Tutorial
How To Install the Big-Data Friendly Apache Accumulo NoSQL Database on Ubuntu 14.04
Introduction
Apache Accumulo is an open-source distributed NoSQL database based on Google’s BigTable. It is used to efficiently perform CRUD (Create Read Update Delete) operations on extremely large data sets (often referred to as Big Data). Accumulo is preferred over other similar distributed databases (such as HBase or CouchDB) if a project requires fine-grained security in the form of cell-level access control.

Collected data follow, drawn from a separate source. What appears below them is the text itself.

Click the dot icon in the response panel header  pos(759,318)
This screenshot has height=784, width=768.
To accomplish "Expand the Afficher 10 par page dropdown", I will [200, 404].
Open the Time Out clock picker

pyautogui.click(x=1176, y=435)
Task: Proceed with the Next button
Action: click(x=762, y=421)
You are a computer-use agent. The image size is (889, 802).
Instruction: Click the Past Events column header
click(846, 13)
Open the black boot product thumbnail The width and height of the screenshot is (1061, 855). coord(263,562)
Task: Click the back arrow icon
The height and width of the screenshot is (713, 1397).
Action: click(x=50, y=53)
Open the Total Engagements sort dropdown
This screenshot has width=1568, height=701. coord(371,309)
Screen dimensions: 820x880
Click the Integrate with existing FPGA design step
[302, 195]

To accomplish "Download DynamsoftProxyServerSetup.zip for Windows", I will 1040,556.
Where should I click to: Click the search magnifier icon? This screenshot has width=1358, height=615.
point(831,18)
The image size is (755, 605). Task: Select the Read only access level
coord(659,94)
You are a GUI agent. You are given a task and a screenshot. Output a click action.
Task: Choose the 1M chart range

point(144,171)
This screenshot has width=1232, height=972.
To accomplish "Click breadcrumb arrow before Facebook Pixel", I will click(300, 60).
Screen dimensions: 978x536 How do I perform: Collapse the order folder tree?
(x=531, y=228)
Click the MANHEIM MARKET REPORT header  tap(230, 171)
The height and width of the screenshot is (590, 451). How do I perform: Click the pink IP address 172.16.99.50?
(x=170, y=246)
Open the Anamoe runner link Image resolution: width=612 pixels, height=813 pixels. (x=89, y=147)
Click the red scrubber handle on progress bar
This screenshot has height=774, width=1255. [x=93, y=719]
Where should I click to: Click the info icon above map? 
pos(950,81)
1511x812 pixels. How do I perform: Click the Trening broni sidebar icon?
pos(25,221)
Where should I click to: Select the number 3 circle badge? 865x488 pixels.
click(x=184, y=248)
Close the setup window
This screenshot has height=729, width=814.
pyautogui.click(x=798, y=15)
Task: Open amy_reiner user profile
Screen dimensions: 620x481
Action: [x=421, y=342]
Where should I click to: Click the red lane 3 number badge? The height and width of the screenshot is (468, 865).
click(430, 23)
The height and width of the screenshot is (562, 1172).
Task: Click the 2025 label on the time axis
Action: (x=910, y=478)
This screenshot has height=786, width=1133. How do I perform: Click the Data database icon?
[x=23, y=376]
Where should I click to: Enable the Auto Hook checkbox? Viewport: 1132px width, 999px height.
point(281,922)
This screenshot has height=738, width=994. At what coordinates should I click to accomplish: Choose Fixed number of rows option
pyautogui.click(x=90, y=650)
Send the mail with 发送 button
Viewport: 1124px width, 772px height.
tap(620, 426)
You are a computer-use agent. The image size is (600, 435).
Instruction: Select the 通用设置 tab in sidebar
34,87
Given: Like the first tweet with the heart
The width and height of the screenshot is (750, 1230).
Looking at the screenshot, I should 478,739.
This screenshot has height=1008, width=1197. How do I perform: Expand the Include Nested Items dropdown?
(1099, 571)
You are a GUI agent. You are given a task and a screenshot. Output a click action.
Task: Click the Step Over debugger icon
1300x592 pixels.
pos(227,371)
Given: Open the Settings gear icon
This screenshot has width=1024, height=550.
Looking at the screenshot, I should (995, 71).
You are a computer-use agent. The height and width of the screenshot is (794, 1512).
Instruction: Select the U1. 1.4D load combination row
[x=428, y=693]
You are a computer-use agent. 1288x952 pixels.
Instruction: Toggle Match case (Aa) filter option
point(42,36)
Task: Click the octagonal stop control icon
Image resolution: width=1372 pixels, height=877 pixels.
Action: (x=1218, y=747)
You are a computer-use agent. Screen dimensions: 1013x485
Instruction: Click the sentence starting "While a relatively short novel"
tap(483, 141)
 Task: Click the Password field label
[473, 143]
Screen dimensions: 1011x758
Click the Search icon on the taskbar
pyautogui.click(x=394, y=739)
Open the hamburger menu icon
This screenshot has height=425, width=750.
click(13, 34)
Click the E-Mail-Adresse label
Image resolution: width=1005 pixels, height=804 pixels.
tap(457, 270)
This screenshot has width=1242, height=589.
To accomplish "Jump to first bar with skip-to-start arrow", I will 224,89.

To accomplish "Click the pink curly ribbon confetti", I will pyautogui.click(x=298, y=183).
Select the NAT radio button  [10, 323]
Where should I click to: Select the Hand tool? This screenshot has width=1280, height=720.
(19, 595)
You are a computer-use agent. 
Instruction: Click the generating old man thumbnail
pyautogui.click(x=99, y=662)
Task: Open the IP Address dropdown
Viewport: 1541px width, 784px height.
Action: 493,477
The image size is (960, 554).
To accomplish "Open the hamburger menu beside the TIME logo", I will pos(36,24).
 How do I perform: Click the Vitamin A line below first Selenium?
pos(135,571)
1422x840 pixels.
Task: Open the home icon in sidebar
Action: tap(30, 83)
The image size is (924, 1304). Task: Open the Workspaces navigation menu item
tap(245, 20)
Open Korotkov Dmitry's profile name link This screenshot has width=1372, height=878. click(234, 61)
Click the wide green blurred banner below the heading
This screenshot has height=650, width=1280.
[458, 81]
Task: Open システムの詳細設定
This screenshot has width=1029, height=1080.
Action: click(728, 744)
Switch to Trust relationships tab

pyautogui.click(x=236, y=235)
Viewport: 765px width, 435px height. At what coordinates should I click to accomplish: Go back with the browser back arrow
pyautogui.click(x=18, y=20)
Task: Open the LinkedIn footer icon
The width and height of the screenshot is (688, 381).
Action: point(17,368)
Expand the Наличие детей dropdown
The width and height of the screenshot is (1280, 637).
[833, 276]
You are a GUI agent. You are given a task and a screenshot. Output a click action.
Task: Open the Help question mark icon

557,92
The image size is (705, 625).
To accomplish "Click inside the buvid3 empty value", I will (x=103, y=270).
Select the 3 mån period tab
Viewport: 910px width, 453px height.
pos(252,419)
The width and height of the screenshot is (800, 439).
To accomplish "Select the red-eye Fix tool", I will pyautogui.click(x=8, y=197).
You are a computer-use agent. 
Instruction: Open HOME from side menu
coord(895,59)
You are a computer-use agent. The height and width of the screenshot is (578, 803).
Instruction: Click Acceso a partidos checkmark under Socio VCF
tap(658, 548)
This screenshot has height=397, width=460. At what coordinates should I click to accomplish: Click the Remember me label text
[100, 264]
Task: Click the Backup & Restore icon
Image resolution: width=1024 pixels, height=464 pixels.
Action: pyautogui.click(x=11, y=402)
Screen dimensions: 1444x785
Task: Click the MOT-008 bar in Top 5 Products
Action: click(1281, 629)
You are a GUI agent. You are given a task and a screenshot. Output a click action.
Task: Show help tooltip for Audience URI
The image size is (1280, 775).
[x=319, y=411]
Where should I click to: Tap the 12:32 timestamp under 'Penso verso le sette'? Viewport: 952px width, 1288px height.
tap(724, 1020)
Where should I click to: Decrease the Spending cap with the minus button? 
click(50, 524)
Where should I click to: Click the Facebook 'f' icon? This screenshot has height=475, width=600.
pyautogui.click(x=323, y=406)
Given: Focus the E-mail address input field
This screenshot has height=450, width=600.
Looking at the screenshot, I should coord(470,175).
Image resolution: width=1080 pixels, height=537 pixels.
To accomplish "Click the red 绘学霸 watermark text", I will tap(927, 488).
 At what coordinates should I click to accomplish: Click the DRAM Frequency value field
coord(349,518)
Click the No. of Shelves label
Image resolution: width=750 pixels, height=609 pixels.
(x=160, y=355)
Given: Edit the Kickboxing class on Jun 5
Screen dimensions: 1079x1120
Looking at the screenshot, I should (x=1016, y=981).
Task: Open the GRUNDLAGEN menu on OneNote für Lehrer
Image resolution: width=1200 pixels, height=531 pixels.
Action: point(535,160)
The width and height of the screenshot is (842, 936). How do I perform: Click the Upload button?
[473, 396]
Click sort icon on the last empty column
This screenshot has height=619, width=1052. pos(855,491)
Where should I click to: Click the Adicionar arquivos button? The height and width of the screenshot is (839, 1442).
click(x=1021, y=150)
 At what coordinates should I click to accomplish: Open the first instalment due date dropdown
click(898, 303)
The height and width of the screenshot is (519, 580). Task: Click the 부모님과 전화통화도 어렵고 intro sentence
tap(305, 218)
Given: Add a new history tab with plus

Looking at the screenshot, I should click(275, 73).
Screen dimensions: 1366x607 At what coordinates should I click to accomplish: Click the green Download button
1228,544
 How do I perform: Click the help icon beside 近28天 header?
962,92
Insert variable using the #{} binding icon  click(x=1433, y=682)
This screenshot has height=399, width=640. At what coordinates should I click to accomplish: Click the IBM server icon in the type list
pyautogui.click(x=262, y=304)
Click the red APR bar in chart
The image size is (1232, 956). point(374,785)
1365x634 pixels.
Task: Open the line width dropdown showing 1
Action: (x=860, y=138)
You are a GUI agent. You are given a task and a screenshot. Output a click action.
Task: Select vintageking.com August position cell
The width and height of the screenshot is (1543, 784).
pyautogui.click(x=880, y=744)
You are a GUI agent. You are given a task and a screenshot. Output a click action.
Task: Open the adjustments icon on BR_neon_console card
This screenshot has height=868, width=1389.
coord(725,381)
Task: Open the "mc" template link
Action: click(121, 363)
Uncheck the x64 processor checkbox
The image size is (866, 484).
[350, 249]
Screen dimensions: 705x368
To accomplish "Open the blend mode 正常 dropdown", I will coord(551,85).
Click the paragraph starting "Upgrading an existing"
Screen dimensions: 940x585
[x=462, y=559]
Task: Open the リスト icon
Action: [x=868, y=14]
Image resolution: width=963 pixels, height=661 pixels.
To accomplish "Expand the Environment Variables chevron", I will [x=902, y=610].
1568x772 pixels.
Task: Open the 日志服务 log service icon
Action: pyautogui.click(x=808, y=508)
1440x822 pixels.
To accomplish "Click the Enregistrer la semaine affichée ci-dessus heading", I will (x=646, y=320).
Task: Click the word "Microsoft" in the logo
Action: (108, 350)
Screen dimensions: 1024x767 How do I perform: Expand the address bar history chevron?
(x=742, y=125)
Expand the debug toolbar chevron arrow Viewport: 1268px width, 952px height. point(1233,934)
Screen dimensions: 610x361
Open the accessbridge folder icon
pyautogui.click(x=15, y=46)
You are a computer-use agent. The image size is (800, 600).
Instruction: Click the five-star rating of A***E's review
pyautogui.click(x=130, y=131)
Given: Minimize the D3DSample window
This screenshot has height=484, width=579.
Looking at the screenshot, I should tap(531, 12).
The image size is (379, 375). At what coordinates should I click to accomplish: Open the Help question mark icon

Accumulo is built on top of other Apache software. Accumulo represents its data in the form of key-value pairs and stores that data as files on HDFS (Apache’s Hadoop Distributed File System). It also uses Apache ZooKeeper to synchronize settings between all its processes.
In this tutorial you will learn how to:
- Install and configure Apache HDFS and ZooKeeper: These systems must be active before Accumulo is started
- Install and configure a standalone instance of Accumulo
Prerequisites
You will need the following:
- Ubuntu 14.04 server (preferably 32-bit)
- A sudo user
- At least 2 GB of swap space
Step 1 — Install and Configure JDK 7
Accumulo, HDFS, and ZooKeeper are all written in Java and need a JVM (Java Virtual Machine) to run. So, let’s start by installing the JDK.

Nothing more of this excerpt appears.